Chipotle just can't win.
The burrito chain told investors during an earnings conference call Tuesday that it had detected "unauthorized activity" on a network that supports payment processing for purchases made at Chipotle restaurants. The company said that it believes it has taken the proper steps to stop the activity.
The company's investigation is focused on transactions that occurred between March 24, 2017, and April 18, 2017.
The announcement doused hopes investors had that a long-awaited turnaround had begun. Chipotle shares surged as much as 6.8 percent in aftermarket trading following better-than-expected earnings. However, the gains were erased when the company revealed the payment system issues.
Shares recovered Wednesday morning, rising 2.8 percent in premarket trading.
"This issue may bear watching, as — at times — similar issues have adversely affected same-store sales trends at some of those restaurant concepts unfortunate enough to go through this challenge," Mark Kalinowski, a Nomura-Instinet analyst, wrote in a research note Wednesday.
At the moment, there is little information about the scope of the unauthorized activity.
"Because the investigation is continuing, complete findings are not available," John Hartung, Chipotle's CFO, said during the call. Hartung said it was "too early to provide further details on the investigation."

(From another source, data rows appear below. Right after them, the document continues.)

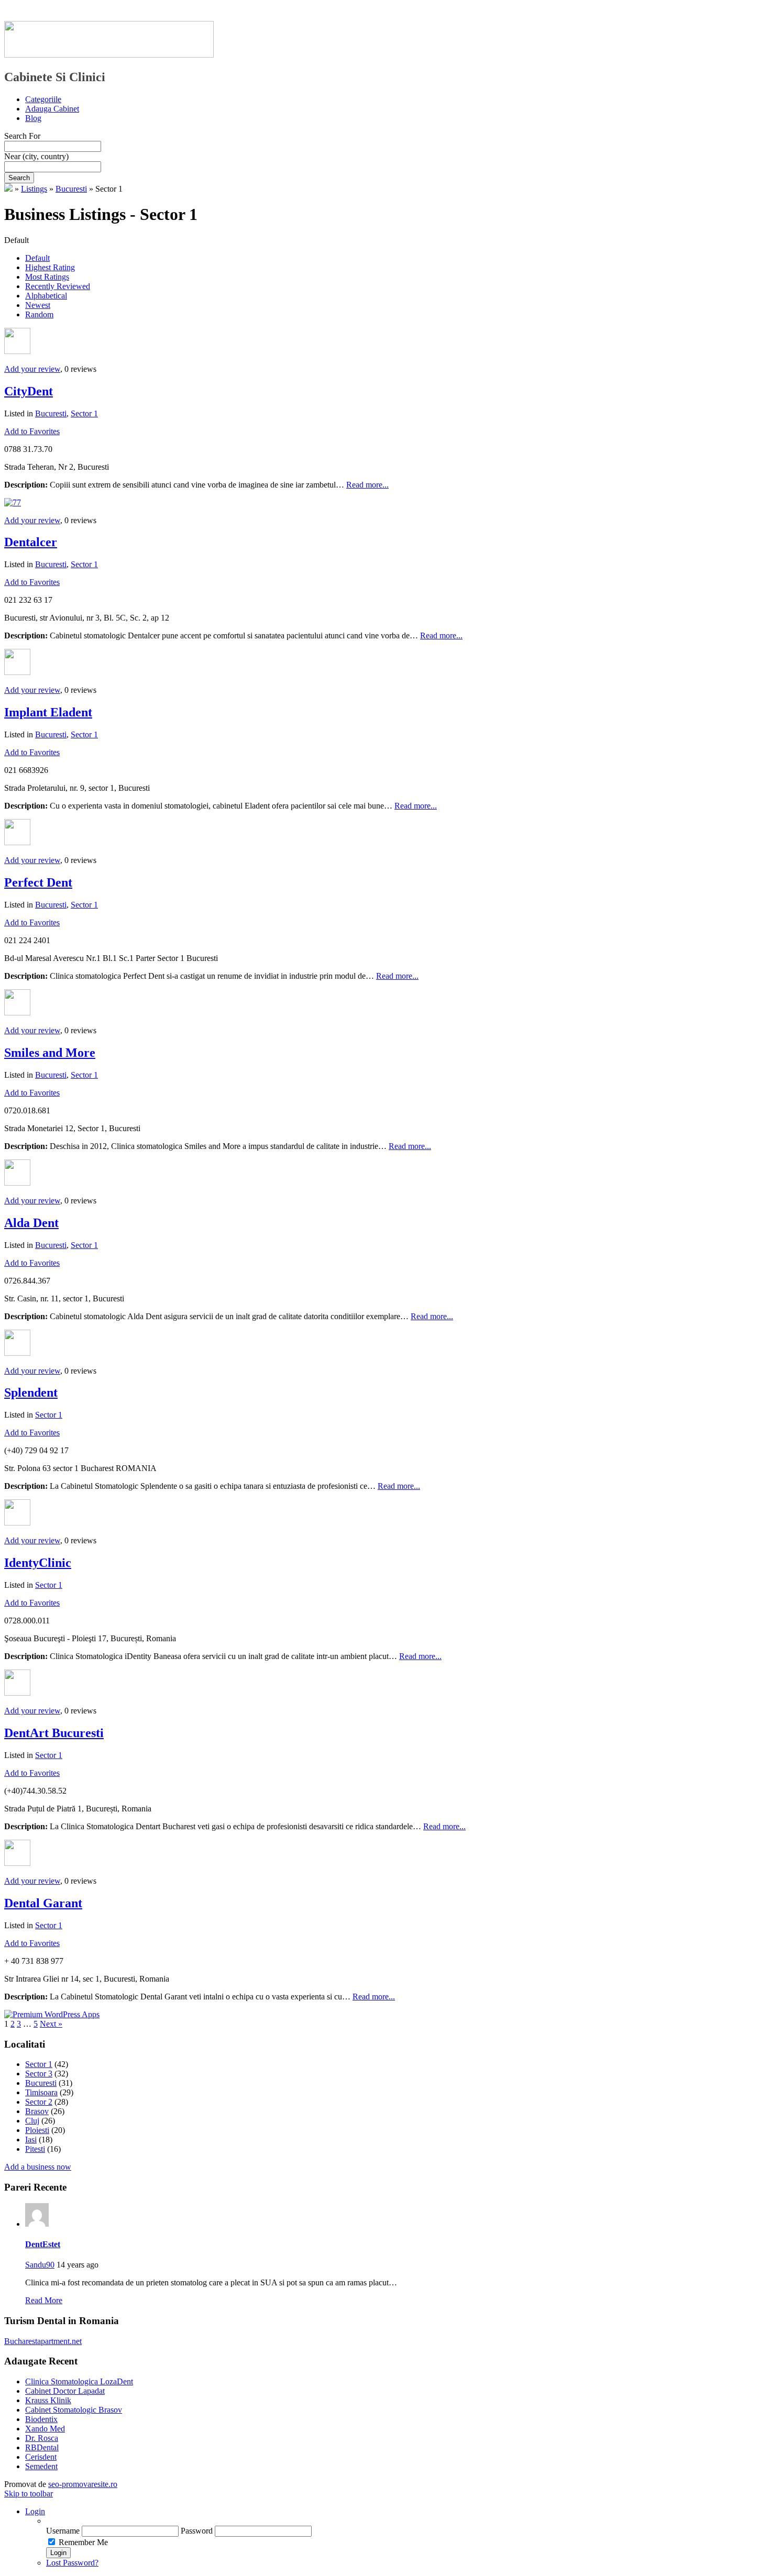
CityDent (28, 391)
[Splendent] (17, 1352)
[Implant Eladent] (17, 672)
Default (37, 257)
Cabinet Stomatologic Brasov (73, 2409)
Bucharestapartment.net (43, 2341)
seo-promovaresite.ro (82, 2484)
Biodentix (41, 2419)
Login (35, 2511)
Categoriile (43, 99)
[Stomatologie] (8, 188)
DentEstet (42, 2244)
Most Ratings (47, 276)
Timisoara (41, 2092)
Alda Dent (31, 1223)
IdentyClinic (37, 1562)
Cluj (32, 2120)
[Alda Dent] (17, 1182)
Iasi (31, 2139)
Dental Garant (43, 1903)
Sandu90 (39, 2264)
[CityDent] (17, 351)
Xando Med (45, 2428)
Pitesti (35, 2148)
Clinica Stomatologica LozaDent (79, 2381)
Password (197, 2530)
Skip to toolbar (28, 2493)
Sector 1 (84, 413)
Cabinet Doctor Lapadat (65, 2390)
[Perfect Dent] (17, 842)
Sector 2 (38, 2101)
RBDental (42, 2447)
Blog (33, 118)
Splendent (31, 1392)
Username (63, 2530)
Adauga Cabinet (52, 108)
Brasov (37, 2111)
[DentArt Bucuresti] (17, 1692)
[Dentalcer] (12, 502)
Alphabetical (46, 295)
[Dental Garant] (17, 1863)
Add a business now (37, 2166)
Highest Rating (50, 267)
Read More (43, 2300)
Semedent (41, 2466)
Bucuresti (71, 188)
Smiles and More (49, 1052)
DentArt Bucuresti (54, 1733)
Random (39, 314)
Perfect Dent (38, 882)
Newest (37, 305)
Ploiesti (37, 2130)
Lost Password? (72, 2562)
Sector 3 (38, 2073)
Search (19, 178)
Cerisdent (41, 2456)
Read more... (367, 484)
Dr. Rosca (41, 2438)
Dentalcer (30, 542)
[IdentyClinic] (17, 1522)
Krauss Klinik (48, 2400)
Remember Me (83, 2542)
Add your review (32, 368)
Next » (51, 2023)
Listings (34, 188)
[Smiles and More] (17, 1012)
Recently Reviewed (57, 286)
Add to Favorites (32, 431)
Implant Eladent (48, 712)
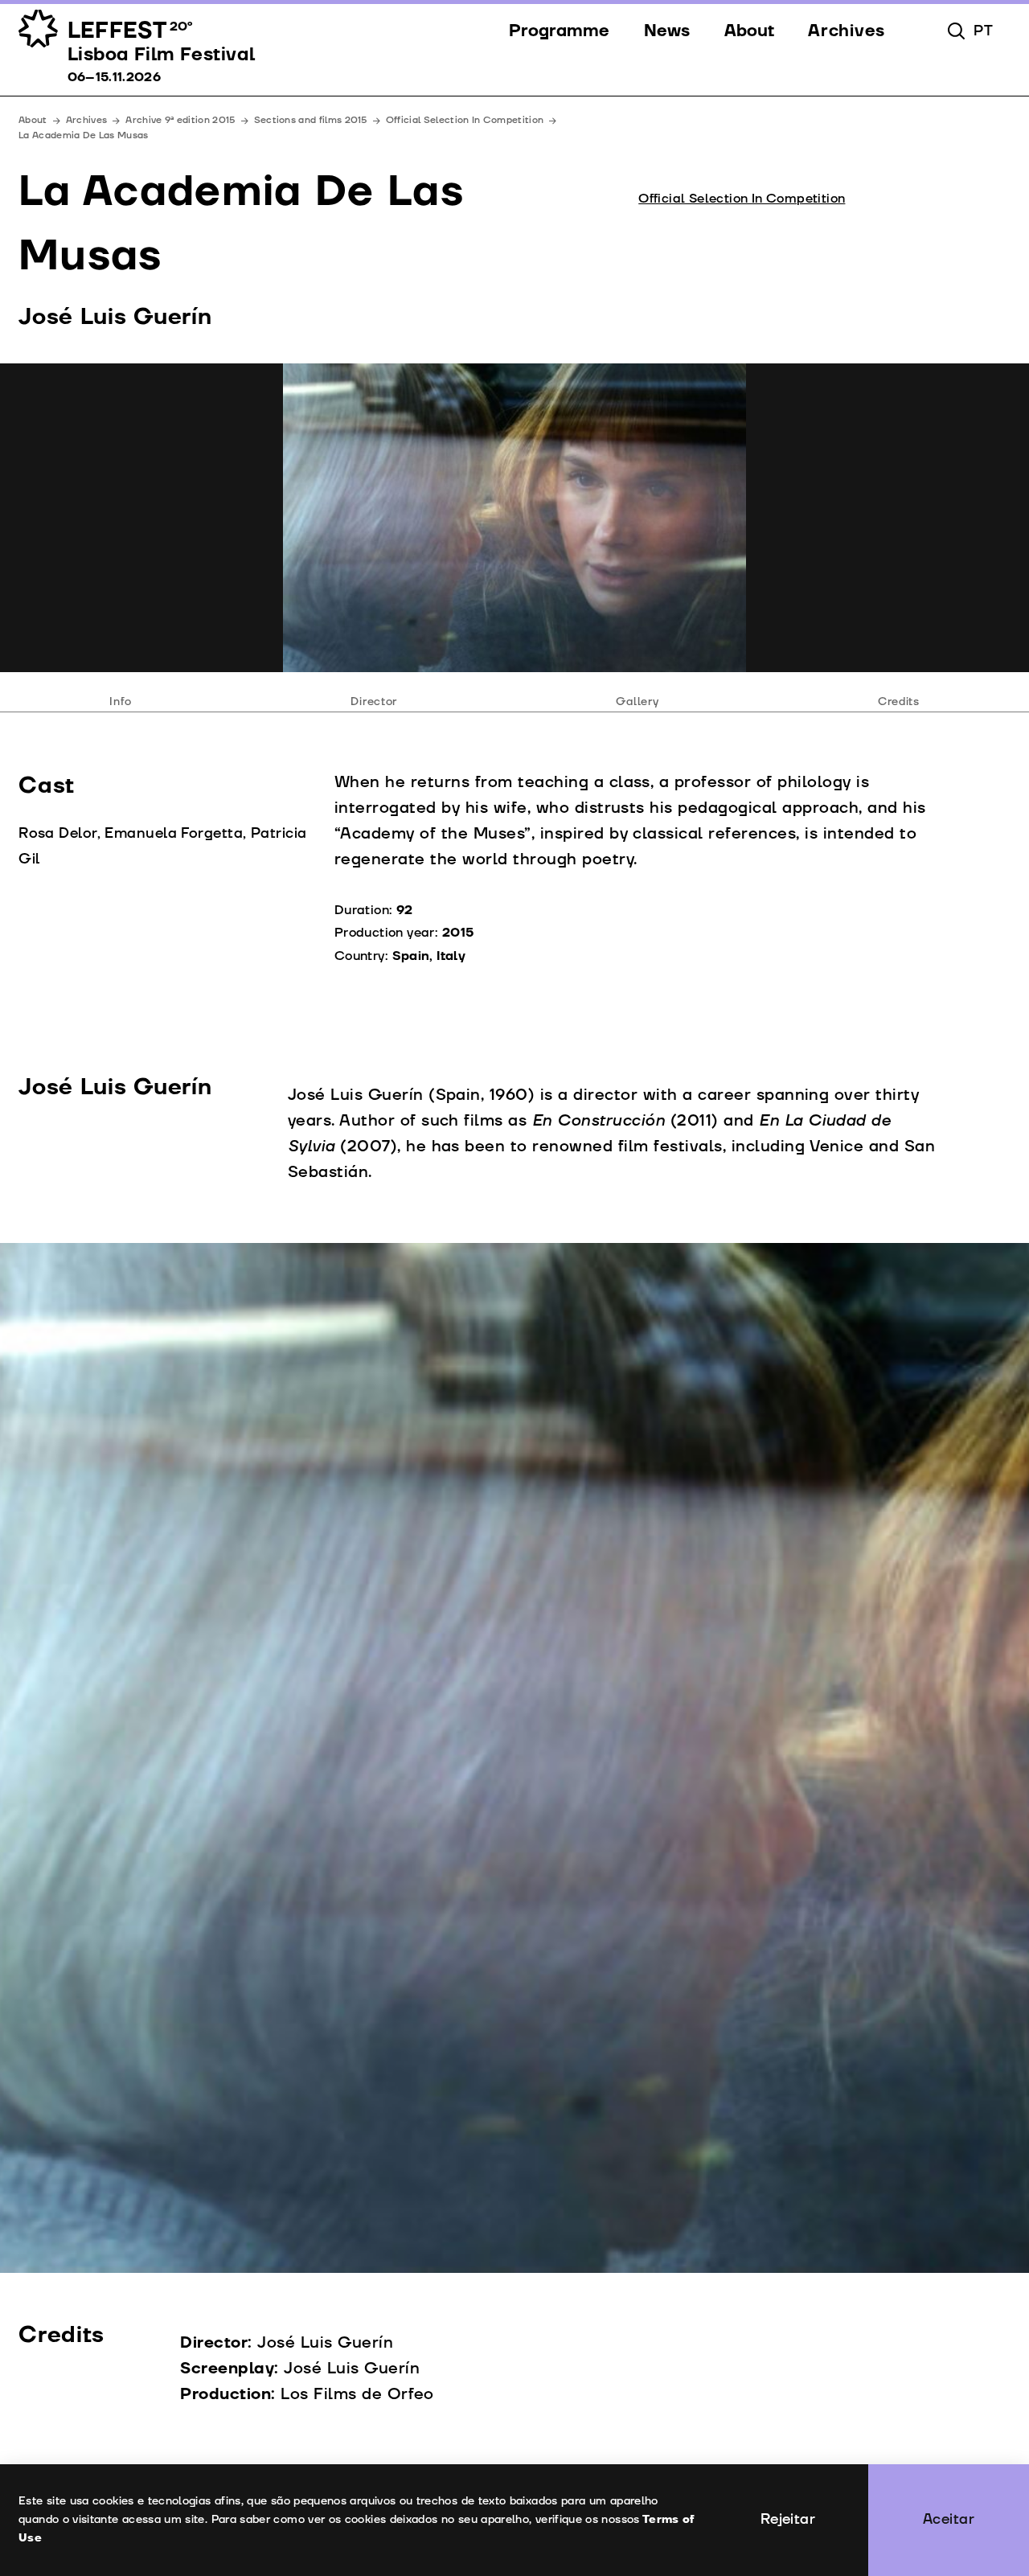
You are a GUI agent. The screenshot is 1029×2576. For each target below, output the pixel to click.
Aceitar (948, 2519)
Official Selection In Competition (464, 120)
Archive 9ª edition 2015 (180, 120)
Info (120, 701)
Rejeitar (788, 2519)
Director (374, 701)
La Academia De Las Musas (83, 135)
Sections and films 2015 (310, 120)
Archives (87, 120)
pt (983, 31)
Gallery (637, 701)
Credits (899, 701)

He added that the company has "implemented additional security enhancements" and declined to comment further.
In a statement from spokesman Chris Arnold, Chipotle warned customers to closely monitor their payment card statements and notify their bank if they see an unauthorized charge.
Chipotle plans to notify any affected customers when it gets "further clarity" about the timeframes and the restaurant locations that were affected.
Investors will be watching to see if this becomes a new reason to avoid the restaurant.
"Despite a possible data breach, we came away with increased confidence that the story is playing out as anticipated in our initiation-of-coverage report last June," said John Zolidis, an analyst at Buckingham Research Group.
Chipotle's same-store sales for the quarter grew 17.8 percent, up from the expected 14.9 percent that analysts had forecasted, according to Street Account.
That said, the restaurant was up against easy comparisons with the year-ago period. Same-store sales were down almost 30 percent in the first quarter of 2016, as it faced extremely weak traffic as customers shied away from going to its restaurants following a series of foodbourne illness outbreaks.
"The announced data breach only adds to the uncertainty as it could further discourage customers from returning, in addition to the likely costs," said Peter Saleh, an analyst at BTIG.
(This story was updated to reflect Wednesday's stock activity and to provide further analysis.)